Perhaps the most challenging aspect of the book is the author’s approach to her subjects of research. For the sake of authenticity, Erdmans, a middle-class academic feminist, has invited them to join her in an attempt to recreate their lives, make them coauthors who equally construct their stories for the purpose of the manuscript. There are clear consequences tothis empirical method. Their stories are partial, but not necessarily false. In allowing them to edit and comment on the manuscript, Erdmans corrects some of the biases that arise from her academic (and feminist) perspective: “I did not write this to expose them but to better understand the private worlds of white women in this generational cohort.” And although these women may be constructing a positive image of themselves for the sake of the sociologist niece and her public document, we nonetheless must ask, why the positive construction? How do they manage to have such strong feelings of self-worth in a society that renders them second-class citizens, treat them unequally, undervalue their work as mothers and housewives? As Erdmans is clearly aiming at voicing this question, she also needs to ensure that they develop an understanding of this empowering exercise. And, possibly, this is the weakest of the book’s achievements.

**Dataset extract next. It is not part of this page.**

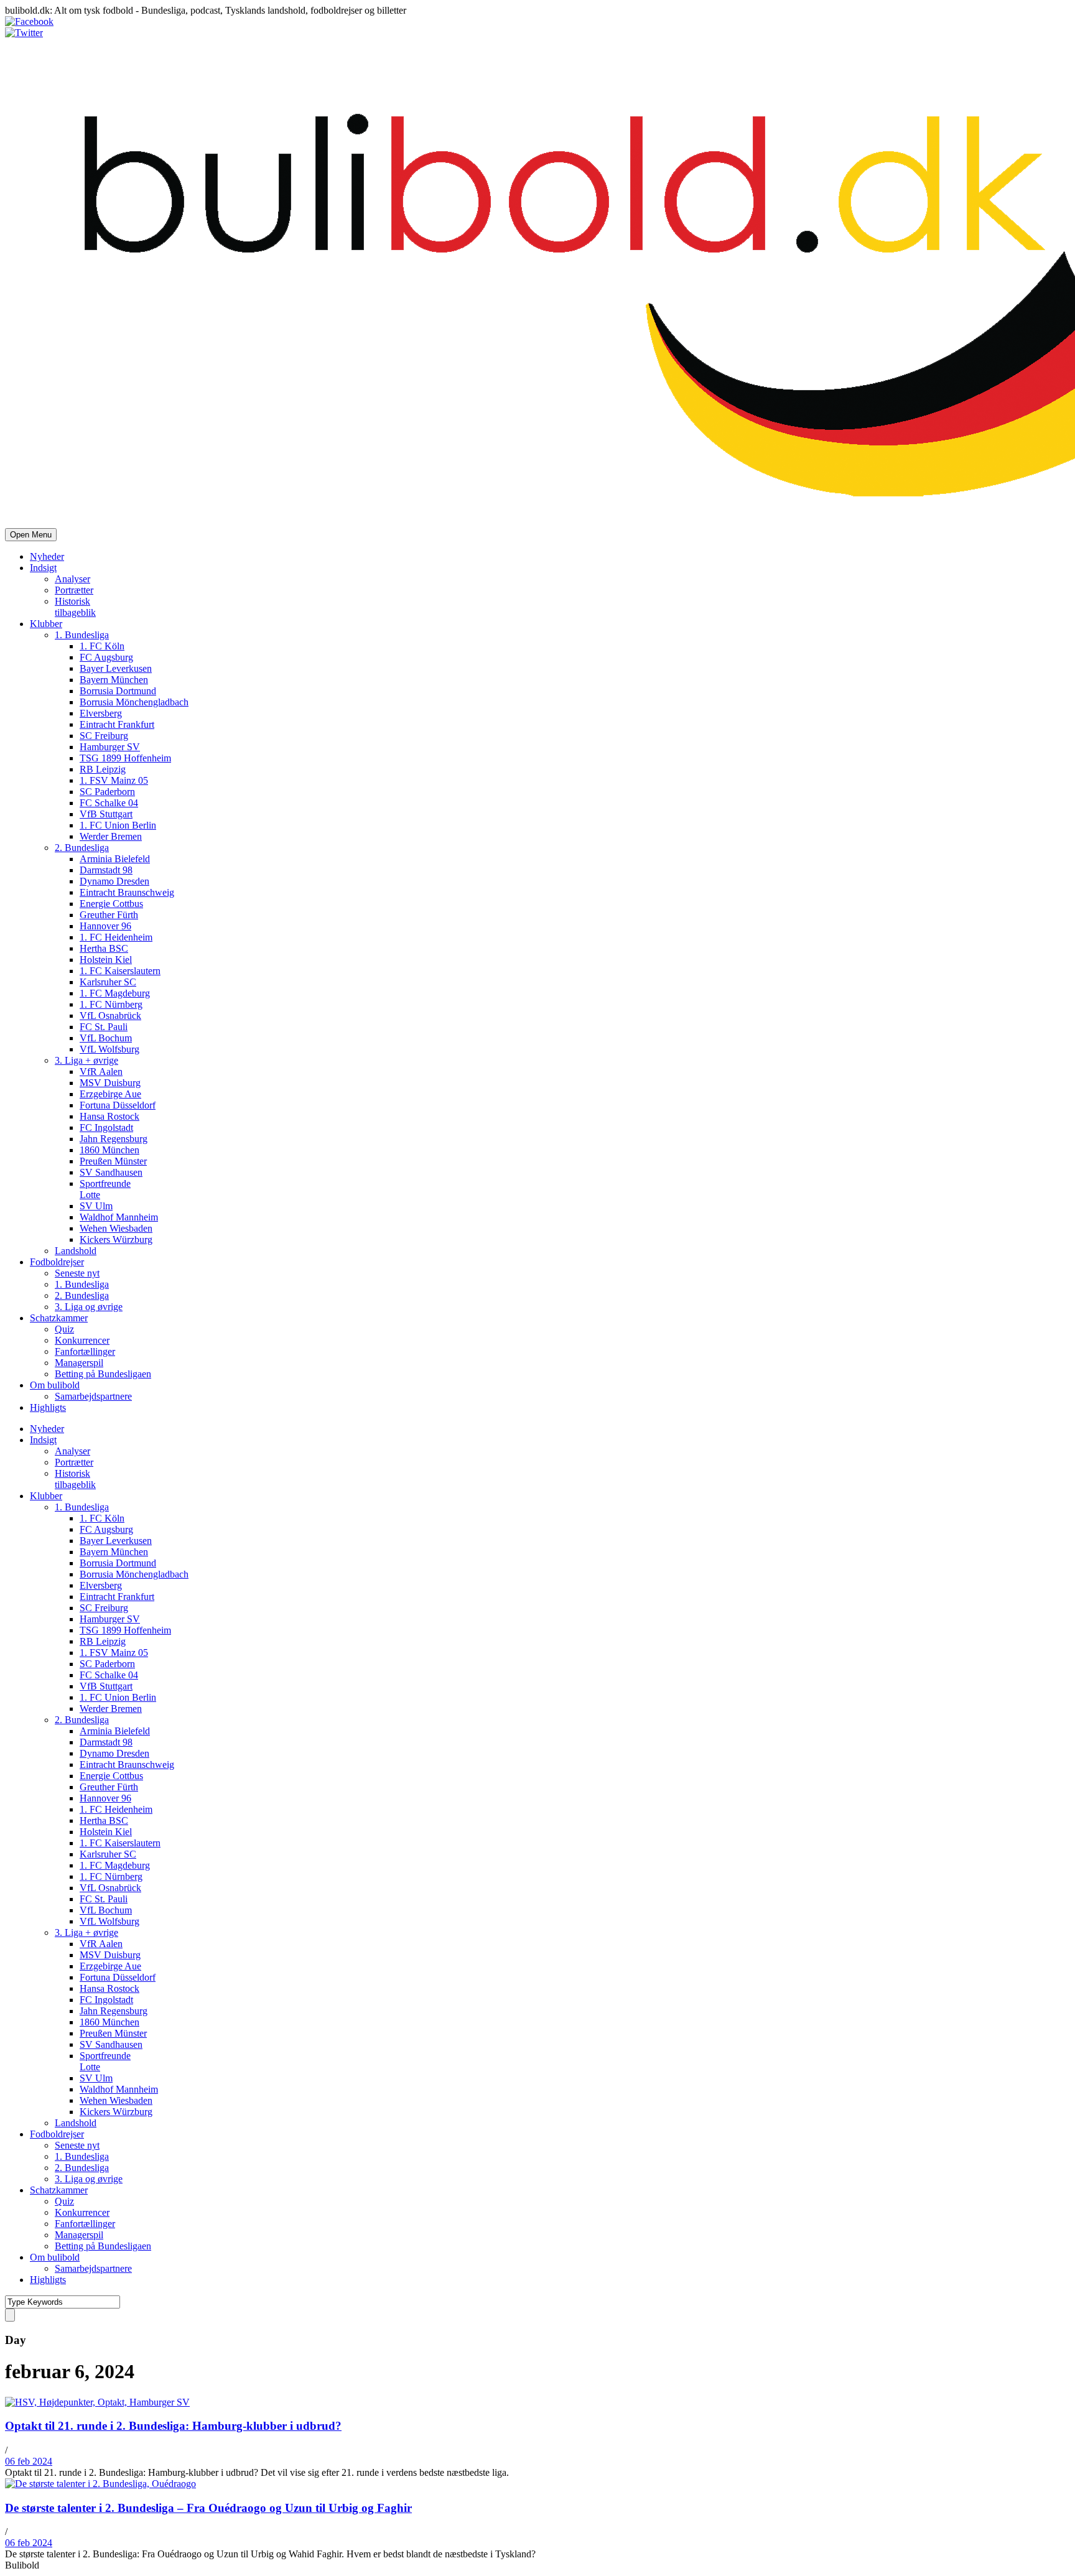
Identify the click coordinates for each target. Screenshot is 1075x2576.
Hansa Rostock (109, 1116)
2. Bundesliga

While it is clear that the Grasinski girls provisionally accept the idea of gender equality, they do not see themselves as feminists. Neither can we (readers) resolve the ambiguity as to the actual outcome of the underlying practice. Positing the family as a unit rather than themselves as individual subjects, these stay-at-home mothers do not subordinate their needs to those of their husbands, who are similarly caught up in the paradigmatic division of family labor. What unmistakably remains to be addressed is that the very same division of labor perpetuates gender inequalities, privileging paid labor (and career as apposed to job) as an economically valuable and therefore recognizable form of activity. In this structure of labor, “nonnworking” or part-time working mothers may be less willing to leave the safety of marriage, and will continue to build on the paradigm of the self-awarding economy of mothering. However, the family-focused economy argument inevitably crumbles when the marriage falls apart.

An in-depth feminist investigation of the complex set of reasons why the Grasinski girls refuse to challenge the conditions that create inequality would have certainly improved this book. Instead, we end up with a framework addressing choices that are both self-affirming and self-limiting, a framework attempting to challenge both the patriarchal and feminist narratives on who women are or what women should be. In this framework, motherhood and feminism as a particular blend of identity remains difficult to voice, underprivileged and, once again, unnecessarily paradoxical.